What the task requires: Could you print exactly the lines of the listing below, starting at the line that has "[Alerta vermelho de" and ending at the line that has "Programa Nós do Trânsito (768, 2140)", and only those lines?

Working data:
= = = =
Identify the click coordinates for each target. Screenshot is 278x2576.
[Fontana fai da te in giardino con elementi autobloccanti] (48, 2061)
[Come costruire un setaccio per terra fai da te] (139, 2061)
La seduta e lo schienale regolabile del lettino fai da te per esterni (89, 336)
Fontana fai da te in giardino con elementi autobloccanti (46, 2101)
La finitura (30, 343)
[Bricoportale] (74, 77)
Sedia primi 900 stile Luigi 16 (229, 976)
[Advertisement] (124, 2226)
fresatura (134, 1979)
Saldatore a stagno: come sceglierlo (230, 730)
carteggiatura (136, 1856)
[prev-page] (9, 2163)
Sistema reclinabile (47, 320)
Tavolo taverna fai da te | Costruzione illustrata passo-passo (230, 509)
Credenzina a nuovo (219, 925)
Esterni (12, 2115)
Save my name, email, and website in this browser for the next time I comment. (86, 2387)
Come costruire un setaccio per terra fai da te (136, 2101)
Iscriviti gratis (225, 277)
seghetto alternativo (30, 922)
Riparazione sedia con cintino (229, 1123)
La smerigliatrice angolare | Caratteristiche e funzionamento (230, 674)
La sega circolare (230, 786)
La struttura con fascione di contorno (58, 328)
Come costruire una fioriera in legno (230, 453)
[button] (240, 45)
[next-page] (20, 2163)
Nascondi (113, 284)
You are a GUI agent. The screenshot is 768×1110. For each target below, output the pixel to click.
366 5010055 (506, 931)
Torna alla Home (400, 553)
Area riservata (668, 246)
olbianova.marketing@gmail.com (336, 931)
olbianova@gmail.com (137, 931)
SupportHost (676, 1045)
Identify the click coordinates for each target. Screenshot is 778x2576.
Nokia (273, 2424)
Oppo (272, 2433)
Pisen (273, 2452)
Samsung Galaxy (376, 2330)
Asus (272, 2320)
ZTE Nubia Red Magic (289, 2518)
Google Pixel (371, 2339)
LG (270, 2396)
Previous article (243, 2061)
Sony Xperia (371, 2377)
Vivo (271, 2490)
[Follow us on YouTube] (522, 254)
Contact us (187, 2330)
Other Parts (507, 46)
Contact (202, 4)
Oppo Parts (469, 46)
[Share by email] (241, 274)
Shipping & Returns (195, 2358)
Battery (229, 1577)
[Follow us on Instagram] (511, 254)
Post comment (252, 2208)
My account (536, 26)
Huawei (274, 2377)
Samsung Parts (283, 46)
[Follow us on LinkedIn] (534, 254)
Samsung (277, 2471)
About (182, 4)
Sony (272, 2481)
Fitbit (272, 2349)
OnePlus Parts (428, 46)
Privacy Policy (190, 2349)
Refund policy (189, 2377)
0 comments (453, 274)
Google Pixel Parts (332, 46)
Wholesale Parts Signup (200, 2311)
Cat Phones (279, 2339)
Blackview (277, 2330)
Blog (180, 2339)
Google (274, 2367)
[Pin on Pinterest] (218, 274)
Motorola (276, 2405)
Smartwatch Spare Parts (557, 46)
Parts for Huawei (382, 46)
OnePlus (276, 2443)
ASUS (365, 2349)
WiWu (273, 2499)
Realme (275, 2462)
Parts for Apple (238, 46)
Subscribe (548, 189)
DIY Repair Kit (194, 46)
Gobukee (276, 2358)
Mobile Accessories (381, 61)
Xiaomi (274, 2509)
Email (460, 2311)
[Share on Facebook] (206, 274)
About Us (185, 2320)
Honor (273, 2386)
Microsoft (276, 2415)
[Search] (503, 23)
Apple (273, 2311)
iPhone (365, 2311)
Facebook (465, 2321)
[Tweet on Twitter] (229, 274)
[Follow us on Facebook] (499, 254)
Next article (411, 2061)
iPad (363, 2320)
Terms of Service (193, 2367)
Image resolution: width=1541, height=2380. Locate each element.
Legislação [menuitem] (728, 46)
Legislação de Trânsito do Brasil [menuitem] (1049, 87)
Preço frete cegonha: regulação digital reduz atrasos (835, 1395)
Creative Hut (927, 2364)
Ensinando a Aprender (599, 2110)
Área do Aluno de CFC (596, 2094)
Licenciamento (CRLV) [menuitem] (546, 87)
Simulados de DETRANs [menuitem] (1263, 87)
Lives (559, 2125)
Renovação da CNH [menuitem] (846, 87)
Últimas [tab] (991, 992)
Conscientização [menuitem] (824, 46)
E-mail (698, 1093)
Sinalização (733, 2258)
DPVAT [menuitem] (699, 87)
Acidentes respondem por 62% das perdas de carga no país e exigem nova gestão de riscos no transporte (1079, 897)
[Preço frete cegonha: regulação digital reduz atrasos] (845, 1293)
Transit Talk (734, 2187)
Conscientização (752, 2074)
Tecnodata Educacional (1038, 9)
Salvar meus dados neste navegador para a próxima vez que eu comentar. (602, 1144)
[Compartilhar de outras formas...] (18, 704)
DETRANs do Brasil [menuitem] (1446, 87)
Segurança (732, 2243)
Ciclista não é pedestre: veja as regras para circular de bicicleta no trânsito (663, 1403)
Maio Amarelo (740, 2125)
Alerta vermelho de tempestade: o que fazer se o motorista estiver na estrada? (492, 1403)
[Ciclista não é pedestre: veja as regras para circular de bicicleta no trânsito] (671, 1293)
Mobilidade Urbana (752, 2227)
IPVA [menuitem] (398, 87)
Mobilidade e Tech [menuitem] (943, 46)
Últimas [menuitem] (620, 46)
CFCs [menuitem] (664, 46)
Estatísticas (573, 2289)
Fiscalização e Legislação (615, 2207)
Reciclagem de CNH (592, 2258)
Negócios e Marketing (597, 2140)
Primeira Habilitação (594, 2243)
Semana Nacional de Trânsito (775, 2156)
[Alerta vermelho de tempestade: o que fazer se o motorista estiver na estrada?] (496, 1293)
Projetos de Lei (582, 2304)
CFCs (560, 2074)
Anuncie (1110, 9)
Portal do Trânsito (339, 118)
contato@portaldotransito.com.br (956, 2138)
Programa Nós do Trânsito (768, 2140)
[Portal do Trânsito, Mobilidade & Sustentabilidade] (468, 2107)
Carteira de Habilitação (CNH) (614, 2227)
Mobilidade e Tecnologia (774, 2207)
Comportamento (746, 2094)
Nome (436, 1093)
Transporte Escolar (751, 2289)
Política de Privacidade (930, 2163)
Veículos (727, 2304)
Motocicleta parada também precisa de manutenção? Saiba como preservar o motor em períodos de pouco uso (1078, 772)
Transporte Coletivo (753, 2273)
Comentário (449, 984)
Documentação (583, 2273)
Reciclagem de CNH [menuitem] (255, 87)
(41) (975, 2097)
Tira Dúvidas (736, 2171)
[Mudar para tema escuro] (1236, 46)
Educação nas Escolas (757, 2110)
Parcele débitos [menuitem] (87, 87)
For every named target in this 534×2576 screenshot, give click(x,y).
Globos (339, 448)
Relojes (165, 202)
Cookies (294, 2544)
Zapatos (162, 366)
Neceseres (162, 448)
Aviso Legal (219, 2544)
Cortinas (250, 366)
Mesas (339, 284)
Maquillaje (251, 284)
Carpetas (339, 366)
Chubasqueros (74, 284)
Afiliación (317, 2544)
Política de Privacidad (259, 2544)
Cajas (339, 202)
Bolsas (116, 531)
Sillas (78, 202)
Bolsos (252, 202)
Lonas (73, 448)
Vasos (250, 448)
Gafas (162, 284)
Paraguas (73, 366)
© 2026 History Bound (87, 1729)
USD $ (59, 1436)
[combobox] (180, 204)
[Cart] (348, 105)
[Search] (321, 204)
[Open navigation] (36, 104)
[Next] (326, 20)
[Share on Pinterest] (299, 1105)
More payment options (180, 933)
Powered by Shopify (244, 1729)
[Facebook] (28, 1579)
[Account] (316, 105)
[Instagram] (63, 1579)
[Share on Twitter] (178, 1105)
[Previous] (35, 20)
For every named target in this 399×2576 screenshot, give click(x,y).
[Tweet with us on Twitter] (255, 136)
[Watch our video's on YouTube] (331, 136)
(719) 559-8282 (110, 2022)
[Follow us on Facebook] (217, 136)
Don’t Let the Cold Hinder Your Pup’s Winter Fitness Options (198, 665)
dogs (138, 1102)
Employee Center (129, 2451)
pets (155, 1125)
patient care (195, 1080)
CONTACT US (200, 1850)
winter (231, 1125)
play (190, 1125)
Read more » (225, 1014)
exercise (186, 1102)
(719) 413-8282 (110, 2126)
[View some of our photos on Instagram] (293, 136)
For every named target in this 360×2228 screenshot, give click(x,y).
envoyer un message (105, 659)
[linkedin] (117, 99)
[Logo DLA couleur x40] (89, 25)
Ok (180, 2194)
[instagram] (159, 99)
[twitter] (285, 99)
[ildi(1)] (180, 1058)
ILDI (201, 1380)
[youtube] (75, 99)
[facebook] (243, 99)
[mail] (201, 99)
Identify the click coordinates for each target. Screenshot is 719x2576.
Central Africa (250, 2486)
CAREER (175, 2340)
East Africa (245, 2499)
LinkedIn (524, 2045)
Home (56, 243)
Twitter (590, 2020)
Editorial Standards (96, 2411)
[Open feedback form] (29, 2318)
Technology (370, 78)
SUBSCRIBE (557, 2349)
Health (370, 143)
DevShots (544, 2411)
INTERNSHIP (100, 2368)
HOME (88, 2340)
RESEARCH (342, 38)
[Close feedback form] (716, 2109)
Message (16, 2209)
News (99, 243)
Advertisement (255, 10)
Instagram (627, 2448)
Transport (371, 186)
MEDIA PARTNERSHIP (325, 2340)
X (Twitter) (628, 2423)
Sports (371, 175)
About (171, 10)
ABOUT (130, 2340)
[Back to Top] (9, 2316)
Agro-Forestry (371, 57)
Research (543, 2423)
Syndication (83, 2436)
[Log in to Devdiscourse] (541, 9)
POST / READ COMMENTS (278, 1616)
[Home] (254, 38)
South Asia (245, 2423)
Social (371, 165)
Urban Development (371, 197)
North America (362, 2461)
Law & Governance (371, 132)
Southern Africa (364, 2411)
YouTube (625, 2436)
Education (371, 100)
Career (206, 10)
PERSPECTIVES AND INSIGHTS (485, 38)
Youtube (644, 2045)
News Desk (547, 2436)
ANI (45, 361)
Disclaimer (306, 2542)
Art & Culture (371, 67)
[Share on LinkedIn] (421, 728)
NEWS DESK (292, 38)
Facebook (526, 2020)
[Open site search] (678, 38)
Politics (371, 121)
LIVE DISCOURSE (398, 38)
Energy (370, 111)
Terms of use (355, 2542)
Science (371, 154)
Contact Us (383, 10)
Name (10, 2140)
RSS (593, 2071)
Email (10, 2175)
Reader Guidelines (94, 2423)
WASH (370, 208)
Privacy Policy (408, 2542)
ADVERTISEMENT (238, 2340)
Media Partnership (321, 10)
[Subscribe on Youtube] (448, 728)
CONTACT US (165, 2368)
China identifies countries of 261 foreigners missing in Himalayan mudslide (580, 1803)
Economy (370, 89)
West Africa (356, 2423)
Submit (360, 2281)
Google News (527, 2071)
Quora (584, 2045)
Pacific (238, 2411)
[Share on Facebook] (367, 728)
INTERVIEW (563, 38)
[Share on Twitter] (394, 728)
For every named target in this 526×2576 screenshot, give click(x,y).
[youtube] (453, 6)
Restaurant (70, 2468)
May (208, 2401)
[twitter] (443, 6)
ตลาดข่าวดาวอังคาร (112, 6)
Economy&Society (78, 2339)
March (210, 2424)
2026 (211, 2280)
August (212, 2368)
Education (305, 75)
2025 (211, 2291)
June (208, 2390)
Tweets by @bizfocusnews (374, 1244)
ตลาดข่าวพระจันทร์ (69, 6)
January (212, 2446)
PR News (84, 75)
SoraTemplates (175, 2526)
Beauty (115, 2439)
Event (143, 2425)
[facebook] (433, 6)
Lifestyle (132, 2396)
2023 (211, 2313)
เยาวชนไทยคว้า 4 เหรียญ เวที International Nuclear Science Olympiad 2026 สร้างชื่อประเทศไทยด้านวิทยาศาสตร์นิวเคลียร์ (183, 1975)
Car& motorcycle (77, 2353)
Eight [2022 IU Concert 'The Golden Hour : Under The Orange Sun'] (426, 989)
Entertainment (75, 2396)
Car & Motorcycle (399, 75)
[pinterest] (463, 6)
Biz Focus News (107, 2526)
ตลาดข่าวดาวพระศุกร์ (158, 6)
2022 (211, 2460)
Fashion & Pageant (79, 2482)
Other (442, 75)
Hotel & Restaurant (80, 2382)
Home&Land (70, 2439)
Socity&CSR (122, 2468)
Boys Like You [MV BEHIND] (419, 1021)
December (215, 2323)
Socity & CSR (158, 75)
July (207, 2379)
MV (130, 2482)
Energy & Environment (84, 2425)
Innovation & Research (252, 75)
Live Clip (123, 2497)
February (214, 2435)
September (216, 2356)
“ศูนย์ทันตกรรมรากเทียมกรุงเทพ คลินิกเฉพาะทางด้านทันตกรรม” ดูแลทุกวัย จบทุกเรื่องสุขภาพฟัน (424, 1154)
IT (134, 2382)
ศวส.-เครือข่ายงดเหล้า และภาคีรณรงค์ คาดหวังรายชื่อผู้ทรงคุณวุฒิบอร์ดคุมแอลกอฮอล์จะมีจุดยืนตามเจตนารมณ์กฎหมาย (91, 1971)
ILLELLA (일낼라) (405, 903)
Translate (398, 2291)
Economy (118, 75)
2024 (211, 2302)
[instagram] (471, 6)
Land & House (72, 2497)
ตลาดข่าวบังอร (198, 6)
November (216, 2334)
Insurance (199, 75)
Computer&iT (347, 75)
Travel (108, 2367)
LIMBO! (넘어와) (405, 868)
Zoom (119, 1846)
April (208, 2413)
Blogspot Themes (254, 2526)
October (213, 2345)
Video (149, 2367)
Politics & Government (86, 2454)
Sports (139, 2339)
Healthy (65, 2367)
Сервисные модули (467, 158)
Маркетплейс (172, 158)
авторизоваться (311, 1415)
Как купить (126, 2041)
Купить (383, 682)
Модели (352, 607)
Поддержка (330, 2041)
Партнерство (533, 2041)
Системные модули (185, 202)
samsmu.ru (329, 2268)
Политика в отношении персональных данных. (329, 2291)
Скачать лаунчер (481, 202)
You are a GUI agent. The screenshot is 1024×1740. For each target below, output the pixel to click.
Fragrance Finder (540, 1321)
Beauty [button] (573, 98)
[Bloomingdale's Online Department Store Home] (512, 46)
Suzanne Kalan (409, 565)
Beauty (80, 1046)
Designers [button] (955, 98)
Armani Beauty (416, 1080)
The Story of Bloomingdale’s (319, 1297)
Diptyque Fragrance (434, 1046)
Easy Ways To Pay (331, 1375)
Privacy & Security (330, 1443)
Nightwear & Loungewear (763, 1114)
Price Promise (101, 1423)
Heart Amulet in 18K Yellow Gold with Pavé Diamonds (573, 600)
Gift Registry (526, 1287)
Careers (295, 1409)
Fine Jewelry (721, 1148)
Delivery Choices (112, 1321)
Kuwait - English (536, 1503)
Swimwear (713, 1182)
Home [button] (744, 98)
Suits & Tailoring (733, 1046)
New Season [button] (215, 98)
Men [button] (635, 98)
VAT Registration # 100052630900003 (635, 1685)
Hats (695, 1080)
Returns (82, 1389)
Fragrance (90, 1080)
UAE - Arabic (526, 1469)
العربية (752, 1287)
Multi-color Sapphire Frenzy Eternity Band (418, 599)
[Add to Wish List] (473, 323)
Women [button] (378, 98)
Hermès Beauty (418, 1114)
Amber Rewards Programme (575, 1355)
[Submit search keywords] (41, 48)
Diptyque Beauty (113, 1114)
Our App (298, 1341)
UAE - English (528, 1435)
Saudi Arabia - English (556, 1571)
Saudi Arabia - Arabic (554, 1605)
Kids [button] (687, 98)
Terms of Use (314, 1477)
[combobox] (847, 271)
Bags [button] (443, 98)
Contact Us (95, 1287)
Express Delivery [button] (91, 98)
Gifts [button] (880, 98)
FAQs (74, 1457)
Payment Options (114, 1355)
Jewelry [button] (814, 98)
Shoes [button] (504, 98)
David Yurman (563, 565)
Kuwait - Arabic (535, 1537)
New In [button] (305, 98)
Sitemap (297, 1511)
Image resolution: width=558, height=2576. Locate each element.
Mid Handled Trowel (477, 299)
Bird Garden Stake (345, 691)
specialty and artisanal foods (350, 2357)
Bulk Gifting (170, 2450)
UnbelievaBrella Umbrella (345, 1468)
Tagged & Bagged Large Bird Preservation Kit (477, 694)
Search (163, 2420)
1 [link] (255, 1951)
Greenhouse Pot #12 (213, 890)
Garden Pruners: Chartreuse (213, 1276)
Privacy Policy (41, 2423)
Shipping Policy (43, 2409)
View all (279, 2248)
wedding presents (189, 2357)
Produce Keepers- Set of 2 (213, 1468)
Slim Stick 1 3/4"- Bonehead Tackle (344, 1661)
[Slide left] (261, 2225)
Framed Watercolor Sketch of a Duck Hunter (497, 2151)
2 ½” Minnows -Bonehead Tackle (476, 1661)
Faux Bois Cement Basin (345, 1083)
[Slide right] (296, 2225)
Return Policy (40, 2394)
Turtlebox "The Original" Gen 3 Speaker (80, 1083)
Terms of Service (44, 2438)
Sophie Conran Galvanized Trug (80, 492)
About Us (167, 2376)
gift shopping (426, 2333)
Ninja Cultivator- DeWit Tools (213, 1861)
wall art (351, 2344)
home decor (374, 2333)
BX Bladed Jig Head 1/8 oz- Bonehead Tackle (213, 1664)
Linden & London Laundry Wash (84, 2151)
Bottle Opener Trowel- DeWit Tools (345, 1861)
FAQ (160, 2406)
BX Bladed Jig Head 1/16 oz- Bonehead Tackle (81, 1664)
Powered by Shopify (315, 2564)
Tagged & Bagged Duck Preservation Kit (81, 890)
= = = =
Finished exercise:
[Alerta vermelho de tempestade: o que fazer se o motorista estiver na estrada?] (496, 1293)
Projetos de Lei (582, 2304)
CFCs (560, 2074)
Anuncie (1110, 9)
Portal do Trânsito (339, 118)
contato@portaldotransito.com.br (956, 2138)
Programa Nós do Trânsito (768, 2140)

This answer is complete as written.